Yang-Hsiang Lin ^1,², Meng-Han Wu ², Chia-Jung Liao ², Yu-Tung Lin ², Chau-Ting Yeh ^1,³, Kwang-Huei Lin ^1,^2,⁴

PMCID: PMC12256398 PMID: 40667562

Abstract

Thyroid hormone (T3) and its receptor (TR) play crucial roles in regulating cell proliferation and cancer progression, including hepatocellular carcinoma (HCC). However, the specific mechanisms underlying HCC development mediated by T3/TR remain unclear. This study aimed to identify differentially expressed target genes influenced by T3/TR in HCC progression. Microarray profiling analysis revealed hepsin (HPN) as a potential target gene regulated by T3/TR. Quantitative reverse transcription-PCR (qRT-PCR) confirmed that T3/TR upregulates HPN expression. Promoter assays and chromatin immunoprecipitation (ChIP) analysis further demonstrated that TR directly binds to the HPN promoter region (+506/+523), activating its transcription. Functional studies showed that ectopic expression of HPN significantly inhibited cell proliferation. Furthermore, HPN was found to be involved in T3/TR-mediated suppression of cell growth by modulating the expression of CDK2 and cyclin E1. Clinically, HPN expression levels were inversely correlated with CDK2 and cyclin E1 in HCC tissues. These findings establish a novel regulatory relationship among T3/TR, HPN, CDK2, and cyclin E1, highlighting their potential role in controlling liver cancer cell proliferation.

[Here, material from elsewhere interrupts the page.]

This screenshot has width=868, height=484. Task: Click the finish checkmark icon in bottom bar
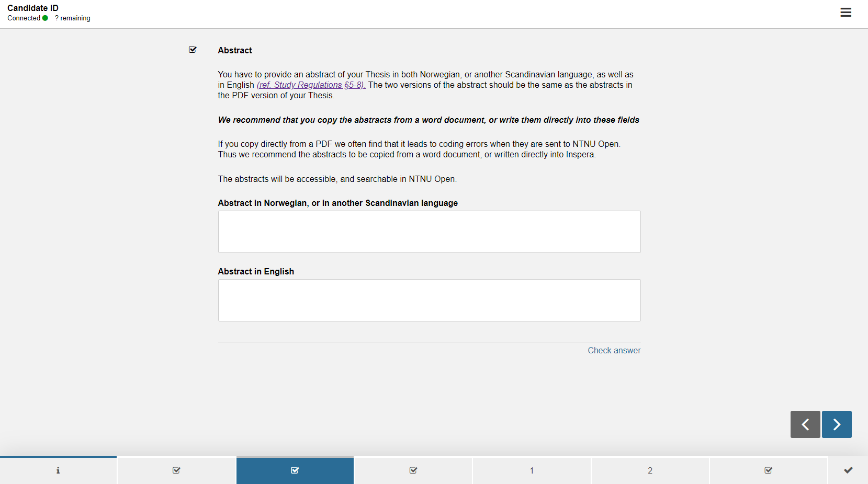point(848,470)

Keywords: Thyroid hormone, hepatocellular carcinoma, gene expression, hepsin, cell growth

Introduction

Hepatocellular carcinoma (HCC) is one of the major types of liver cancer globally and is linked to a high death rate [1]. While antiviral treatments, including the hepatitis B virus (HBV) vaccine and nucleotide analogs, have successfully reduced HCC incidence in HBV-infected patients, HCC remains a significant global health burden [2]. Elucidating its underlying mechanisms is essential for devising more effective therapeutic strategies.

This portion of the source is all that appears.